# Lebermuth



## Missjulesdid (May 4, 2008)

Anyone order from them before... they have a high minimum order $150 and only sell most Eo's in one pound minimums, but boy oh boy their prices are awesome.... 

How are the oils?


----------



## Chay (May 5, 2008)

Do you have a link for them?


----------



## lsg (May 5, 2008)

Camden Grey is cheaper.

Lebermuth Co-. 1LB LAVENDER 40/42  $31.80
Camden Grey   1 LB LAVENDER 40/20  $28.75

http://www.lebermuth.com/essential_oils.php

http://www.camdengrey.com/


----------



## manydogs (May 31, 2011)

*Lebermuth, Camden Grey, etc.*

I know this is an old post; however, there is ALWAYS interest in essential oils so I thought I'd throw in my two cents worth.  It pays to shop around for your essential oils and preference is a matter of trial and error (I know, it's a little expensive for "errors").  That said, Camden Grey, Majestic Mountain, Wholesale Supplies Plus, Lebermuth, Brambleberry, etc. all have good products.  I prefer Camden Grey for many of my EOs, but Brambleberry, MMS or Wholesale Supplies for others.  Lebermuth is a fantastic company and I'm about ready to bite the bullet and place an order from them.  They have been vendors at the last two HSMG conferences I've been to and I've loved just about all the EOs and FOs they've brought for us to "sample".   Plus, for a more economical way to scent your products, check out the EO blends that are offered by some of the companies.


----------

● ● ●

Update the forum thread about Lebermuth by writing it out again, beginning at the words "# Lebermuth" and stopping after "prices are awesome....". Replace "prices" with "rates" throughout.

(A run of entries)
● ● ●

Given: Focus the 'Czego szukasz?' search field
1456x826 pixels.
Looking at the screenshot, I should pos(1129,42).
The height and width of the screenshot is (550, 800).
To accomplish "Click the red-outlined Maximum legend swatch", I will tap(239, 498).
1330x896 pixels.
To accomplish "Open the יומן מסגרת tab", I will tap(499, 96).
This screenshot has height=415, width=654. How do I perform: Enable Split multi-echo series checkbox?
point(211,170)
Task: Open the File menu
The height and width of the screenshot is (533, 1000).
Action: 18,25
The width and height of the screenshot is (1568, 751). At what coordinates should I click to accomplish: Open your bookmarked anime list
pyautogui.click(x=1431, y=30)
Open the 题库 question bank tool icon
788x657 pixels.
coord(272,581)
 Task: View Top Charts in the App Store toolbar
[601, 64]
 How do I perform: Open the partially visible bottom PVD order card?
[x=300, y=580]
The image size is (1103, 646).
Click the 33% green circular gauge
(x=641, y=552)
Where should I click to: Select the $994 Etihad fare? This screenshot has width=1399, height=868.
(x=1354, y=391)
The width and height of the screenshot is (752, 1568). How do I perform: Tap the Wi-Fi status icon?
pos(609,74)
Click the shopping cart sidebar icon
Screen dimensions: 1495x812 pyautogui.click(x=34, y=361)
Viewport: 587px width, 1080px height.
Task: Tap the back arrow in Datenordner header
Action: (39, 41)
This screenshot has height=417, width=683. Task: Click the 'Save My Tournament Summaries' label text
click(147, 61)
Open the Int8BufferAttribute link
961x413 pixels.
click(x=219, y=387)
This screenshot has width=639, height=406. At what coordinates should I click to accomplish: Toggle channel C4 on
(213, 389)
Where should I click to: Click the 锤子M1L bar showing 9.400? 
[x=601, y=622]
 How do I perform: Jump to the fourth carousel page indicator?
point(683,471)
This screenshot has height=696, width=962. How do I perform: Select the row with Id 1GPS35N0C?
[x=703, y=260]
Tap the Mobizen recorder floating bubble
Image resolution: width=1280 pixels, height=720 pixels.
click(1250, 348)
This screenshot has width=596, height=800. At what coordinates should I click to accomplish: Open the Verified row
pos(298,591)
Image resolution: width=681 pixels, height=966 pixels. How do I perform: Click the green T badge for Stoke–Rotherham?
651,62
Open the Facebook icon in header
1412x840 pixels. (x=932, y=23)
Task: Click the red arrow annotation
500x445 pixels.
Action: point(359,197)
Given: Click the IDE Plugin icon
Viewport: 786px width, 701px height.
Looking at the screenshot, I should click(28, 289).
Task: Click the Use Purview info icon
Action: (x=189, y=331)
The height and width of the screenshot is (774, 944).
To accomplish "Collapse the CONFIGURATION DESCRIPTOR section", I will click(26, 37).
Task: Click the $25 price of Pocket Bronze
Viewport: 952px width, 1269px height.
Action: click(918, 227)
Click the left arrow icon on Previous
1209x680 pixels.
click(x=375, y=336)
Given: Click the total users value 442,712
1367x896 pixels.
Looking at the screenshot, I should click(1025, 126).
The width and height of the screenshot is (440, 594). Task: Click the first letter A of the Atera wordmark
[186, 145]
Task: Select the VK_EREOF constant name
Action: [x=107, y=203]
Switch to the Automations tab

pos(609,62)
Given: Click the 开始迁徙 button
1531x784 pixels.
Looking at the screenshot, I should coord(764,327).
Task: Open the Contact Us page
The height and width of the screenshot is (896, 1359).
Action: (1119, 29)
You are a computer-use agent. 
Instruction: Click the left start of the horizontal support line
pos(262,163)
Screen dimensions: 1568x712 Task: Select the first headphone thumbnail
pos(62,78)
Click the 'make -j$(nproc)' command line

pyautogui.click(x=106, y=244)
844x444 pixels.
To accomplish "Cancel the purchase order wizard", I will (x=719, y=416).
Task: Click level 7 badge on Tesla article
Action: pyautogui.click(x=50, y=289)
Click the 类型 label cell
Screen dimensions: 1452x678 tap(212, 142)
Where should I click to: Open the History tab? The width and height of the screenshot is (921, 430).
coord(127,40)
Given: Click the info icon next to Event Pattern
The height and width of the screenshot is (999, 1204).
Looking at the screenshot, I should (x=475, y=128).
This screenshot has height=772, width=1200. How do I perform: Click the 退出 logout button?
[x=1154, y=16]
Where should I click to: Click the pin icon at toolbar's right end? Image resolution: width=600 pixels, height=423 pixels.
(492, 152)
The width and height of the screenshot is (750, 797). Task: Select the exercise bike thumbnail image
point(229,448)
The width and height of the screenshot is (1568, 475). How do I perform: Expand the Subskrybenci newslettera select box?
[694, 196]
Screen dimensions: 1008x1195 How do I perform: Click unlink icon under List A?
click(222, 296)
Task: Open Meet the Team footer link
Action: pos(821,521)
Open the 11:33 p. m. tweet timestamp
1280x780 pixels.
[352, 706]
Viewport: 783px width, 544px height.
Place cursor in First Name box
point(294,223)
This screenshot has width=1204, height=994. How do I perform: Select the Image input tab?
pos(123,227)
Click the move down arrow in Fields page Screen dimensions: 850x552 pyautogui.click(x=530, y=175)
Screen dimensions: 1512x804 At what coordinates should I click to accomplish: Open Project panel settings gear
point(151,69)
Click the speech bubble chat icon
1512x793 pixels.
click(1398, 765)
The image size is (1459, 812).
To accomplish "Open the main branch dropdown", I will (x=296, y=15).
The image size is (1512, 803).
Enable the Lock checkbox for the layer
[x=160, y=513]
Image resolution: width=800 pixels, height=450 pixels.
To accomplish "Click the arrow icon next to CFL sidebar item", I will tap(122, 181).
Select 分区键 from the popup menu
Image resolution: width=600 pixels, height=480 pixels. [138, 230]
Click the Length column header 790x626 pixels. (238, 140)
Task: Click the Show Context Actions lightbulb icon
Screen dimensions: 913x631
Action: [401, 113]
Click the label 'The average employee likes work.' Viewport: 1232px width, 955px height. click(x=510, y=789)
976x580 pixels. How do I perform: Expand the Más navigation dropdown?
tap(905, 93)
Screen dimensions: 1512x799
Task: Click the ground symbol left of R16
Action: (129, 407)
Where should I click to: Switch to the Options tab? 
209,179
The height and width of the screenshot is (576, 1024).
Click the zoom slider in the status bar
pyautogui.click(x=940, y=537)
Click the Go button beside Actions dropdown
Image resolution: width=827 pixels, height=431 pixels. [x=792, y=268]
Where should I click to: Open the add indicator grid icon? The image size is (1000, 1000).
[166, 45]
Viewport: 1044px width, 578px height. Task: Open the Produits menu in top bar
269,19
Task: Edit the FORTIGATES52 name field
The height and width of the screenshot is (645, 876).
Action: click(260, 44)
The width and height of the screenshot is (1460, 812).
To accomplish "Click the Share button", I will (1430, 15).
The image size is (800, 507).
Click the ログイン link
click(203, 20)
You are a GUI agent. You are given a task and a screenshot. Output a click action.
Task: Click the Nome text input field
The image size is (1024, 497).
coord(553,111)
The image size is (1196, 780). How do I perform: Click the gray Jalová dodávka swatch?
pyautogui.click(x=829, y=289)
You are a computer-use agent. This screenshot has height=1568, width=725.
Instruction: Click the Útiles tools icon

● ● ●

### Result of this exercise
# Lebermuth



## Missjulesdid (May 4, 2008)

Anyone order from them before... they have a high minimum order $150 and only sell most Eo's in one pound minimums, but boy oh boy their rates are awesome....